*What is expected*
Copy word for word the part of the passage on rubber plantations and water balance that begins at the words "The result is" and stops after the words "change information additionally.".

*Text provided*
Start of Block

For the model framework, the hydrological model delivers information on water availability for each individual HRU in the study area. Water availability can be used as a location factor in the CLUENaban land allocation model. The main task for the hydrological model is to evaluate the impacts of land-use changes in the post-processing module of NabanFrame.

EXPECTED RESULTS AND DISCUSSION

Rubber plantations can change the water balance and affect the microclimate in the study area. An indication for these changes is the fact that the number of cloudy days decreased in Jinghong City of Xishuangbanna from 166 d (average) in 1950 to 91 d (average) in 1980 due to the expansion of rubber plantations (Wu et al., 2001). Hence, it is plausible to anticipate that the mentioned changes in land-use may have modified the water balance and cycling (soil water supply, evapotranspiration, groundwater recharge). As a consequence, plant production and runoff and, thus, also on soil erosion in the rainy season may have been subject to distinct changes.

Replacing natural or secondary forest by rubber plantations means changing the multi-layer evergreen mixed broadleaf stands into monocultural deciduous forest in some cases without any ground vegetation. This procedure involves several risks. It is commonly accepted that monocultures are more vulnerable to calamities (insects, fungal diseases etc.). Additionally, the rubber tree is not a native species in the study area. During the dry season, this tropical plant sheds its leaves, which reduces fog interception and canopy drip (Guardiola-Claramonte et al., 2008). One other effect which may result from the not site-adapted plant is the so-called 'leaf flushing paradox'. As a tropical plant, the rubber tree starts to flush the leaves around the equinox≈6 to 8 weeks before the rainy season starts. Hence, the root water demand is the highest when the climatic water supply is the lowest (Guardiola-Claramonte et al., 2008). The lacking ground vegetation can lead to erosion and decrease the stand stability.

This gathered information in the study area suggests that a distinct change in water balance will go along with changes in land use (increasing number of rubber plantation). As a result, the socio-economy and the ecology in the NNNR region will be affected by the hydrological changes. The assessment of the feedback between the disciplines is part of the post-processing step and could lead to an additional model run of the whole framework procedure.

CONCLUSIONS

The authors are in the initial phase of implementing the hydrological model into the framework approach (social, economic, and ecological based land-use prognosis). The benefits of integrated approach are: combination of heterogeneous data of different disciplines; linkage of different scientific approaches; evaluation of land-use changes from different perspectives; spatially explicit results of future development; land-use change maps, spatial analysis of scenarios.

The addition of hydrological information into the framework contributes with spatially distributed soil water availability for the initial state (2001) and for the present state. The provision of information on hydrological consequences resulting from the recent changes in land use can be assessed, and present observations can be explained. The next step is the assessment of the future prognosis from the NabanFrame model in post-processing and the adaptation of the future scenarios with regard to site and catchment hydrology. The state-of-the-art research (decrease of fog days, 'leaf flushing paradox', etc.) will be implemented into the parameterisation of the hydrological model.

The result is an integrated modelling approach for decision support in land-use planning. The evaluation in the post-processing phase of NabanFrame covers the ecological, agro-economic, social, and hydrological impacts of land cover changes, which now is also able to consider climate change information additionally.

End of Block

Entries taken from a collection
Start of Block

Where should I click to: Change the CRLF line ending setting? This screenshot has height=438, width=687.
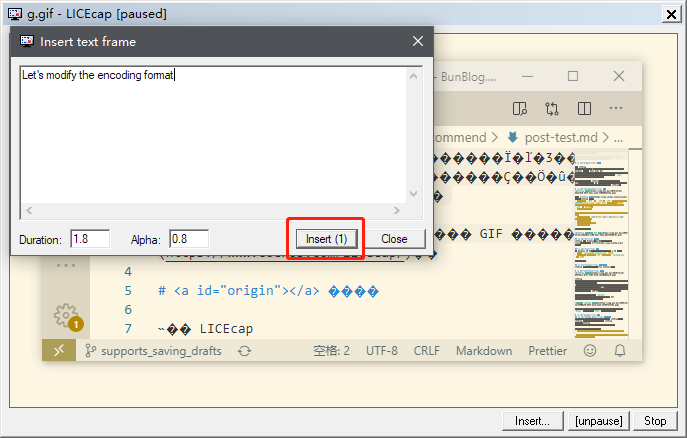[x=426, y=351]
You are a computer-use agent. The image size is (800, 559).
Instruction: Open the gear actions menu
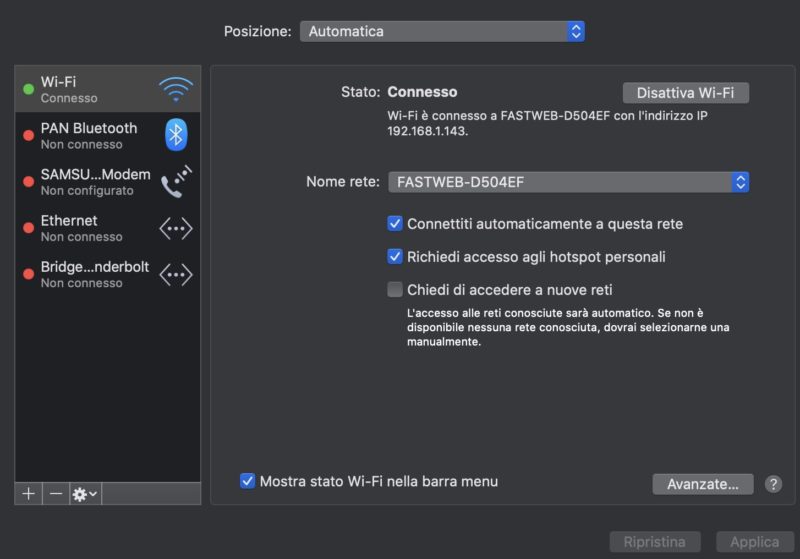85,494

End of Block

*Written answer*
The result is an integrated modelling approach for decision support in land-use planning. The evaluation in the post-processing phase of NabanFrame covers the ecological, agro-economic, social, and hydrological impacts of land cover changes, which now is also able to consider climate change information additionally.